A new zero-day vulnerability in Microsoft SharePoint, CVE-2025-53770, is actively exploited, leaving critical systems exposed worldwide. As of July 18th, at least 85 servers have been compromised, with attacks rapidly evolving from a previously patched vulnerability chain showcased at Pwn2Own Berlin 2025.
From ToolShell Demo to Real-World Threat
In May, cybersecurity researchers from Viettel Cyber Security demonstrated a powerful exploit chain—CVE-2025-49706 and CVE-2025-49704—which allowed remote code execution (RCE) in Microsoft SharePoint during the Pwn2Own Berlin competition. Microsoft addressed those flaws in July’s Patch Tuesday. However, a variant of CVE-2025-49706, now tracked as CVE-2025-53770, has emerged in active attacks.
Microsoft confirmed the threat, stating that only on-premises SharePoint Server installations are impacted, and emphasized that Microsoft 365 remains unaffected. A patch is in development, but no official fix is currently available.
Mitigation Measures and Immediate Recommendations
Microsoft urges SharePoint administrators to enable AMSI (Antimalware Scan Interface) integration and deploy Microsoft Defender Antivirus on all SharePoint servers. These steps will help block unauthenticated attackers from exploiting the flaw.
According to Microsoft, AMSI has been enabled by default since September 2023 on SharePoint Server 2016, 2019, and the Subscription Edition (Version 23H2). For organizations unable to enable AMSI, immediate disconnection from the internet is advised until a security update is released.
Admins are also encouraged to look for signs of compromise, such as the presence of the suspicious file:C:\Program Files\Common Files\Microsoft Shared\Web Server Extensions\16\TEMPLATE\LAYOUTS\spinstall0.aspx.
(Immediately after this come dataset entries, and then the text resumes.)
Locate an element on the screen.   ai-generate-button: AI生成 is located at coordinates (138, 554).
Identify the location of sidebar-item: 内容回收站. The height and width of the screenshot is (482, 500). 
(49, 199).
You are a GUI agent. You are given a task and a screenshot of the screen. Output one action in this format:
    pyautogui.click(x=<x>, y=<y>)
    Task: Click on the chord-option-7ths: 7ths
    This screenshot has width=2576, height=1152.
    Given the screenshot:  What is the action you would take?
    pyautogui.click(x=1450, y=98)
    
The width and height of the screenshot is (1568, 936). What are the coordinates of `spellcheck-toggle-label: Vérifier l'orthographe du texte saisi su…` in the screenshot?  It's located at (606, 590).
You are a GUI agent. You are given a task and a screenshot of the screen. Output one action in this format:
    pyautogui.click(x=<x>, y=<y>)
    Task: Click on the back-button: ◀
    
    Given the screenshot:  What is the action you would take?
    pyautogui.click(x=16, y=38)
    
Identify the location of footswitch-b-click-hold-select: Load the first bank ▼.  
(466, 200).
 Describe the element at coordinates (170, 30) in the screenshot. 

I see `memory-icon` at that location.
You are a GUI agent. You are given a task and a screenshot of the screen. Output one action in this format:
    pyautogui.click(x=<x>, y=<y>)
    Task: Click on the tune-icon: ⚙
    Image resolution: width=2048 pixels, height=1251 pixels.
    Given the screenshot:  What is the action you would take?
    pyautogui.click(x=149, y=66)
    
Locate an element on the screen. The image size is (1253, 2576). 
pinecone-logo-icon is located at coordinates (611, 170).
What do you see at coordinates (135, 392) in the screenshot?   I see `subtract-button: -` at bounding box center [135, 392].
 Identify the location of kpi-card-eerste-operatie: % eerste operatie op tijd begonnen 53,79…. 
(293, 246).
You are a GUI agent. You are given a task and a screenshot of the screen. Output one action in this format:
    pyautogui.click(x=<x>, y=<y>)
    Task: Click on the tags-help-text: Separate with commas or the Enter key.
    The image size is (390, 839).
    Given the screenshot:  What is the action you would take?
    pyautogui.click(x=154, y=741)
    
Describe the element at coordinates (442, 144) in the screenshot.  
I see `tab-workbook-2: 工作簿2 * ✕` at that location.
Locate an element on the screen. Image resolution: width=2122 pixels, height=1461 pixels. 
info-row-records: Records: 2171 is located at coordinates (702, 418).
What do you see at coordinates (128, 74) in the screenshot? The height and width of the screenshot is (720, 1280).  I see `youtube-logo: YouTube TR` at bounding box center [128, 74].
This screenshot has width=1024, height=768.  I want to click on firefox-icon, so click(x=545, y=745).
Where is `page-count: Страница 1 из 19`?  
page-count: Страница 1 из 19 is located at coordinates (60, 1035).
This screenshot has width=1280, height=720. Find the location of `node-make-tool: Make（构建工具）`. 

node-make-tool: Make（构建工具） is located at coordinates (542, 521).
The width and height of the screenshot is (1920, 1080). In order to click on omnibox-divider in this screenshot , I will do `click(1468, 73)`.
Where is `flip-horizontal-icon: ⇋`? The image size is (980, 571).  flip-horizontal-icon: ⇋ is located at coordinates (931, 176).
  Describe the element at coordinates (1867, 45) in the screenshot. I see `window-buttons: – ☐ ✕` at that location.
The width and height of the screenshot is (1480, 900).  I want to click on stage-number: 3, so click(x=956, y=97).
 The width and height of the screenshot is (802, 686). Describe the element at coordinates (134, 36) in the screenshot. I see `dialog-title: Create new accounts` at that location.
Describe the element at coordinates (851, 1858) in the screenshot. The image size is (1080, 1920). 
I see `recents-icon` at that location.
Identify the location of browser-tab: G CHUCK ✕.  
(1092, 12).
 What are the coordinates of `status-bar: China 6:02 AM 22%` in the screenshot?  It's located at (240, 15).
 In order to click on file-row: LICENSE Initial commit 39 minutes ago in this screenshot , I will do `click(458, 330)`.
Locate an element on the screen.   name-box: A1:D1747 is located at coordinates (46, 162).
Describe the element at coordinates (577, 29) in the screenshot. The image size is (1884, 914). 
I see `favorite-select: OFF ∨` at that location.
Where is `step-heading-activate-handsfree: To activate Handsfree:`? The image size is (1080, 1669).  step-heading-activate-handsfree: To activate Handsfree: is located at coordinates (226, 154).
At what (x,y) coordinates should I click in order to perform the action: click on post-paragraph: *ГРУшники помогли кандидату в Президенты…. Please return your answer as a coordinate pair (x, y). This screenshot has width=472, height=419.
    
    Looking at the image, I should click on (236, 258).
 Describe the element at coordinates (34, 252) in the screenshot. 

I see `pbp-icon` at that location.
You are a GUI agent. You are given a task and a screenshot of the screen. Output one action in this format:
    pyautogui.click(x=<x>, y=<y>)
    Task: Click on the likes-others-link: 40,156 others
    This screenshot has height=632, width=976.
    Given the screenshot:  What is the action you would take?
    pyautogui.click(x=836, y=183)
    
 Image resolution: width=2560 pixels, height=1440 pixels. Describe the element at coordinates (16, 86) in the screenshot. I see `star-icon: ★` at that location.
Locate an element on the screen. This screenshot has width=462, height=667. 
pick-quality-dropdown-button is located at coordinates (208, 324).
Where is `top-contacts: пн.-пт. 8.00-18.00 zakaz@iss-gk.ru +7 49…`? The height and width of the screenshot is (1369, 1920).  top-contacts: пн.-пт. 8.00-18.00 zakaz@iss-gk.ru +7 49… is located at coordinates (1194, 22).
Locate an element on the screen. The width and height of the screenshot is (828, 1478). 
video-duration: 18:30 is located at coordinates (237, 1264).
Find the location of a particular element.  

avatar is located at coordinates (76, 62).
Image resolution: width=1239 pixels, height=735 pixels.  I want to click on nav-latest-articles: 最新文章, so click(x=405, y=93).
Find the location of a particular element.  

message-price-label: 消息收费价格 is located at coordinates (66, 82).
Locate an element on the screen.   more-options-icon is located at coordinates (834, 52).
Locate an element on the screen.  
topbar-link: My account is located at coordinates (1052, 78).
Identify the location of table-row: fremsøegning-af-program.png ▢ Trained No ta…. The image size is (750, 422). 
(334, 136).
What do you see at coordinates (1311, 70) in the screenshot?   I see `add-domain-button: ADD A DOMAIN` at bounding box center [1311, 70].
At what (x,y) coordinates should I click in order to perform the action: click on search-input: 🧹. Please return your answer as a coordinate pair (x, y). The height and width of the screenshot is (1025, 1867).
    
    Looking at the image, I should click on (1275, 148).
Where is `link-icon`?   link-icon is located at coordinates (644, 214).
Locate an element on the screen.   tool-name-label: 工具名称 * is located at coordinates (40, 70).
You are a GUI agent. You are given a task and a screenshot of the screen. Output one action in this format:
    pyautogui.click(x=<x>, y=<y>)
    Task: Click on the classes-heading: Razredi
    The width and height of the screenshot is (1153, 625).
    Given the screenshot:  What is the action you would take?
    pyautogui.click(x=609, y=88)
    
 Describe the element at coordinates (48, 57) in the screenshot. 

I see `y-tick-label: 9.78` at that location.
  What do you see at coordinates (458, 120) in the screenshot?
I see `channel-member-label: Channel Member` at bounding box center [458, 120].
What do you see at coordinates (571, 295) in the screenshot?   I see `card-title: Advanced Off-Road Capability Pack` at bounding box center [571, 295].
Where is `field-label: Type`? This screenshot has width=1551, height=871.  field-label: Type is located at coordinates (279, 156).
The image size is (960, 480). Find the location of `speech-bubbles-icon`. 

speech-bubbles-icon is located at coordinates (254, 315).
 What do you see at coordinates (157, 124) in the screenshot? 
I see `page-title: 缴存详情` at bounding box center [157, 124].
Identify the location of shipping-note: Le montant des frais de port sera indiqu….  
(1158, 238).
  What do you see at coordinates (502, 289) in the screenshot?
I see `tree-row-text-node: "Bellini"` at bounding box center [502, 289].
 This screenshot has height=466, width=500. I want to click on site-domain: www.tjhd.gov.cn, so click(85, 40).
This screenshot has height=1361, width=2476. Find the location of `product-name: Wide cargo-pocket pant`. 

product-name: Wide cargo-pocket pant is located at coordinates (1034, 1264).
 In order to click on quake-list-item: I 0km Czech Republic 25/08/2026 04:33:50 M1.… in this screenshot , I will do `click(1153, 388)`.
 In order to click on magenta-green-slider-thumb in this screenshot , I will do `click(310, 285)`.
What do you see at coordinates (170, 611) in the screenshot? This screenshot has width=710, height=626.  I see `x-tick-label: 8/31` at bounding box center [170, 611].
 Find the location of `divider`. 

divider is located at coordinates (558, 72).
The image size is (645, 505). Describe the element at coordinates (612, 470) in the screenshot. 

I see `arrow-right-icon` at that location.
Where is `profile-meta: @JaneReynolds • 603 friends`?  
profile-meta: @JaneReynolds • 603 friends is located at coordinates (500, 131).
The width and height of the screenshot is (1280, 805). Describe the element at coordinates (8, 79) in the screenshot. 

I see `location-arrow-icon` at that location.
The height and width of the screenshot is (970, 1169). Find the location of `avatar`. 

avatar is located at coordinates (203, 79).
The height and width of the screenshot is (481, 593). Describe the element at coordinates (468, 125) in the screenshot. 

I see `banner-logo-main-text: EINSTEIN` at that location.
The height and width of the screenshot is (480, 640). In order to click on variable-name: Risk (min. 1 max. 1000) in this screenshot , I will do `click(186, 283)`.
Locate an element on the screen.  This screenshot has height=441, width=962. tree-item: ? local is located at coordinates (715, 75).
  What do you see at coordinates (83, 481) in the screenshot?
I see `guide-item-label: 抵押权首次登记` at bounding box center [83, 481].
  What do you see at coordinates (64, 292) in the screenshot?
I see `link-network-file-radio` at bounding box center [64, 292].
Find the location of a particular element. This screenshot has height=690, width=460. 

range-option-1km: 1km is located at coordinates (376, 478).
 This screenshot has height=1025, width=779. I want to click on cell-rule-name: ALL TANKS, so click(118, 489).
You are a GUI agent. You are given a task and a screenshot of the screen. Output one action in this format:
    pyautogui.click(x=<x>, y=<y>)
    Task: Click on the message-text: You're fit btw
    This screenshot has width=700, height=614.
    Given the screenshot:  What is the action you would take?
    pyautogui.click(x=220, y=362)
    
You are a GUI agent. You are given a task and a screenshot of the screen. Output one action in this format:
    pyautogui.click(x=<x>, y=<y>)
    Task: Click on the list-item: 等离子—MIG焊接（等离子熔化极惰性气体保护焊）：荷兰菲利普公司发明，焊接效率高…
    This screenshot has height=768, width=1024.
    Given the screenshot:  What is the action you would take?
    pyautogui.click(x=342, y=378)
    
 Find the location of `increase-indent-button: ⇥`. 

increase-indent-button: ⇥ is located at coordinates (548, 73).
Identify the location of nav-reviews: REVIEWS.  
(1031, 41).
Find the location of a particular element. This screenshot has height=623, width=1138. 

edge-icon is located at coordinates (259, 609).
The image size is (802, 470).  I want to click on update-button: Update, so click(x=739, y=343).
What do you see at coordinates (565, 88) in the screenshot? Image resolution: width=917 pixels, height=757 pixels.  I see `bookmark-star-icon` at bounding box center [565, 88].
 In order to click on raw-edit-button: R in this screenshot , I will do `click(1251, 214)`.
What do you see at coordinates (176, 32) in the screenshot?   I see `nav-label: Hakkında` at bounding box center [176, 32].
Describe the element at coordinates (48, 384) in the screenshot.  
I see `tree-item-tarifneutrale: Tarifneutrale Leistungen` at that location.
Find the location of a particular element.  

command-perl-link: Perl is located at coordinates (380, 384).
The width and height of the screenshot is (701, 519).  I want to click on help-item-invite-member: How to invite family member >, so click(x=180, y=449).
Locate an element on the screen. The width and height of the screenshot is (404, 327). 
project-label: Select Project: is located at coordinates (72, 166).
Global Impact Confirmed: Enterprises and Governments at Risk
Dutch cybersecurity firm Eye Security was among the first to observe these exploits in the wild. It has confirmed at least 29 affected organizations, including multinational corporations and government entities.
The attackers exploit a deserialization vulnerability using crafted ViewState payloads generated via the open-source tool ysoserial. This is possible only after stealing cryptographic keys (ValidationKey and DecryptionKey) from compromised servers, allowing authenticated-looking requests that trigger remote code execution.
IIS logs from victims revealed POST requests targeting:/_layouts/15/ToolPane.aspx
With referers such as:/_layouts/SignOut.aspx
Threat actors are believed to upload the spinstall0.aspx file to exfiltrate critical cryptographic data, essentially hijacking the trust model of SharePoint’s state management.
IOCs and Ongoing Exploits
Security teams should watch for signs of exploitation from the following IP addresses:
- 107.191.58[.]76 (Eye Security, July 18)
- 104.238.159[.]149 (Eye Security, July 19)
- 96.9.125[.]147 (Palo Alto Networks)
Additionally, the existence of the spinstall0.aspx file, suspicious IIS POST activity, or unexpected system behavior should trigger an immediate incident response.
Conclusion
The active exploitation of CVE-2025-53770 highlights a severe and urgent threat to on-premises SharePoint environments. With no patch currently available and attackers already leveraging sophisticated methods, organizations must act immediately to implement mitigations, monitor for compromise, and isolate vulnerable systems. This developing threat once again underscores the critical need for proactive vulnerability management and real-time security monitoring in enterprise environments.